About this task: In the entries below, find the lines that contain the word "agent" and copy them.

[The data — start]

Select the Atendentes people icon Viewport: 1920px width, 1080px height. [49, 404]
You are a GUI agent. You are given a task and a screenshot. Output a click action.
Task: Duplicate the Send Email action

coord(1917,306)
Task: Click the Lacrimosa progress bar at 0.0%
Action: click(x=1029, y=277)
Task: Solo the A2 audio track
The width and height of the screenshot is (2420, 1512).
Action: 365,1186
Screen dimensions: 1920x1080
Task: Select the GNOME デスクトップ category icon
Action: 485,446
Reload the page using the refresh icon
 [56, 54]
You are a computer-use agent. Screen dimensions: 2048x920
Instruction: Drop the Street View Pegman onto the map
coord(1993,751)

[The data — finish]

Output for this task:
You are a GUI agent. You are given a task and a screenshot. Output a click action.
You are a computer-use agent. Screen dimensions: 2048x920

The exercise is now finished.